• **YOUR GOAL**
Decide whether each statement below agrees with the abstract on genetic screening for short stature. Answer yes or no for each, and quote the words of the abstract that decide it.
1. The sequencing panel covered 166 genes.
2. The COL2A1 variant was found in a patient diagnosed with Noonan syndrome.
3. Recombinant human growth hormone is described as highly effective.

• **DOCUMENT EXCERPT**
------------------------------------

Background: Dwarfism is a common severe growth disorder, but the etiology is unclear in the majority of cases. Recombinant human growth hormone may be a treatment option, but it has limited efficacy. The currently known laboratory assays do not meet the precision requirements for clinical diagnosis. Here, we have constructed a targeted next-generation sequencing (NGS) panel of selected genes that are suspected to be associated with dwarfism for genetic screening.
Methods: Genetic screening of 91 children with short stature of unknown etiology was performed with the help of the NGS panel. All the coding regions and exon-intron boundaries of 166 genes were included in the panel. To clarify the pathogenicity of these mutations, their clinical data were reviewed and analyzed.
Results: The assay identified p.A72G, p.I282V, and p.P491S variants of the PTPN11 gene and a p.I437T variant of the SOS1 gene in 4 cases with Noonan syndrome. A frameshift mutation (p.D2407fs) of the ACAN gene was identified in a case of idiopathic short stature with moderately advanced bone age. A p.R904C variant of the COL2A1 gene was found in a patient, who was accordingly diagnosed with Stickler syndrome. Severe short stature without limb deformity was associated with a p.G11A variant of HOXD13. In addition, we evaluated evidence that a p.D401N variant of the COMP gene may cause multiple epiphyseal dysplasia.
Conclusions: Our findings suggest that syndromes, particularly Noonan syndrome, may be overlooked due to atypical clinical features. This gene panel has been verified to be effective for the rapid screening of genetic etiologies associated with short stature and for guiding precision medicine-based clinical management.
Keywords: Next generation sequencing (NGS); Pathogenic genes; Short stature; Targeted panel; Unknown etiology.

------------------------------------

• **EXTRACTED DATA**
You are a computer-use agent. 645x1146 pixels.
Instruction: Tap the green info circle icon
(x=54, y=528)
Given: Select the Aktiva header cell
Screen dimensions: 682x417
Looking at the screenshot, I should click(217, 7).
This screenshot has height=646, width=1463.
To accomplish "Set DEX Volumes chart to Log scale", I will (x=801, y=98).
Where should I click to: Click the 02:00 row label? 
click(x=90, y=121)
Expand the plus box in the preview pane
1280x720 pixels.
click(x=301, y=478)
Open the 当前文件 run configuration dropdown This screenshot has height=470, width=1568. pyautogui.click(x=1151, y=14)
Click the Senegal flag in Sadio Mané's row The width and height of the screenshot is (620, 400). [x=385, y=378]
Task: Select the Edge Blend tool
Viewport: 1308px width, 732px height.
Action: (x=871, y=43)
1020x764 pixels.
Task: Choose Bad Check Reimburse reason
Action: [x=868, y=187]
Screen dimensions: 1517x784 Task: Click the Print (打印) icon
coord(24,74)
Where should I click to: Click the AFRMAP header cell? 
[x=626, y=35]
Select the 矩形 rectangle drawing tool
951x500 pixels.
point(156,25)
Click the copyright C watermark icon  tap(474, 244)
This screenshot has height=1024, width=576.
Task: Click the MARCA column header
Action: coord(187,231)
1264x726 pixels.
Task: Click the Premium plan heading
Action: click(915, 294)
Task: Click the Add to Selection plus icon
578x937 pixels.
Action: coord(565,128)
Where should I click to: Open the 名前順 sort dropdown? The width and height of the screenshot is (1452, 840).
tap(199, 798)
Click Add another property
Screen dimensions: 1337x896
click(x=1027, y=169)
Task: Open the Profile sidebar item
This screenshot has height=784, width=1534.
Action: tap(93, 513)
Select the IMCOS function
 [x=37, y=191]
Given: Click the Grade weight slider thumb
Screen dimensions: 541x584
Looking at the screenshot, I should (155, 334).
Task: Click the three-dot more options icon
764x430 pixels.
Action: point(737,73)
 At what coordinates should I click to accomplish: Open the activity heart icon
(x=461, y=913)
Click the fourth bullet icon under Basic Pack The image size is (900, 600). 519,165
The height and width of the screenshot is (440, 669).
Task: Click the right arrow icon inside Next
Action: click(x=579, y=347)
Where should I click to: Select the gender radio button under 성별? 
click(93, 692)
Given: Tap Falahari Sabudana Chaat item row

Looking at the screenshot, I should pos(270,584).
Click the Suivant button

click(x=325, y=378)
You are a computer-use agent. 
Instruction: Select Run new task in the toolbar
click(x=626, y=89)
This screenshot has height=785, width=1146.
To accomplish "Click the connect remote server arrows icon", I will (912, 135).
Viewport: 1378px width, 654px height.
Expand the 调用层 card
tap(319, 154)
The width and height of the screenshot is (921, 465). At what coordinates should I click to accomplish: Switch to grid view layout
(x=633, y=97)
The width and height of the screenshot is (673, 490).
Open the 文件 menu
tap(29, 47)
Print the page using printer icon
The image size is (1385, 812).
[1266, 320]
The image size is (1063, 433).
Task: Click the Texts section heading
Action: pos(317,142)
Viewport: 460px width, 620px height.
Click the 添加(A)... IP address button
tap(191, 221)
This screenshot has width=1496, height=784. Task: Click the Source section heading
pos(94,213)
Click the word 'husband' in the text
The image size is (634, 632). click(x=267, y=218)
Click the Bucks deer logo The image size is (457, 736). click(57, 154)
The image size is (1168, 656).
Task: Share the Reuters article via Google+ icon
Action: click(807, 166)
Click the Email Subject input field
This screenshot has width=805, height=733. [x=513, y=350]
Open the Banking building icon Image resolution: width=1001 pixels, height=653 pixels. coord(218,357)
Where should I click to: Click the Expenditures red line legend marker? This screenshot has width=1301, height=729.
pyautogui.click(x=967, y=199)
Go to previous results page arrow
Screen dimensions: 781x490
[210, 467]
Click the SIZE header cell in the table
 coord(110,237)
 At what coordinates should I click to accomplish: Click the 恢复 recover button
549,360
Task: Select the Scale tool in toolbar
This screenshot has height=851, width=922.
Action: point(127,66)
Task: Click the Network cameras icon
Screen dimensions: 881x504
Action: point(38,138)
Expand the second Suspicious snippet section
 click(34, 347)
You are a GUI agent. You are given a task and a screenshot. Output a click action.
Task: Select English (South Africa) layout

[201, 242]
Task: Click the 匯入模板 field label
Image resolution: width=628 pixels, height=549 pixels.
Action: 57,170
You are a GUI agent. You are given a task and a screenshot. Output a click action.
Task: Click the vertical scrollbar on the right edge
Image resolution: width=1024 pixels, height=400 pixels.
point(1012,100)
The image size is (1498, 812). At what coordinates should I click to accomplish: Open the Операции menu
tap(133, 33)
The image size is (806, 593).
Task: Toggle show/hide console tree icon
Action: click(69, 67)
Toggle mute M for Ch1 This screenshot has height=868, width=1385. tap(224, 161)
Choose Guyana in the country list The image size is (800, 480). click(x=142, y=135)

------------------------------------

• **RESPONSE TO THE EXERCISE**
1. Yes: "All the coding regions and exon-intron boundaries of 166 genes were included in the panel."
2. No: "A p.R904C variant of the COL2A1 gene was found in a patient, who was accordingly diagnosed with Stickler syndrome."
3. No: "Recombinant human growth hormone may be a treatment option, but it has limited efficacy."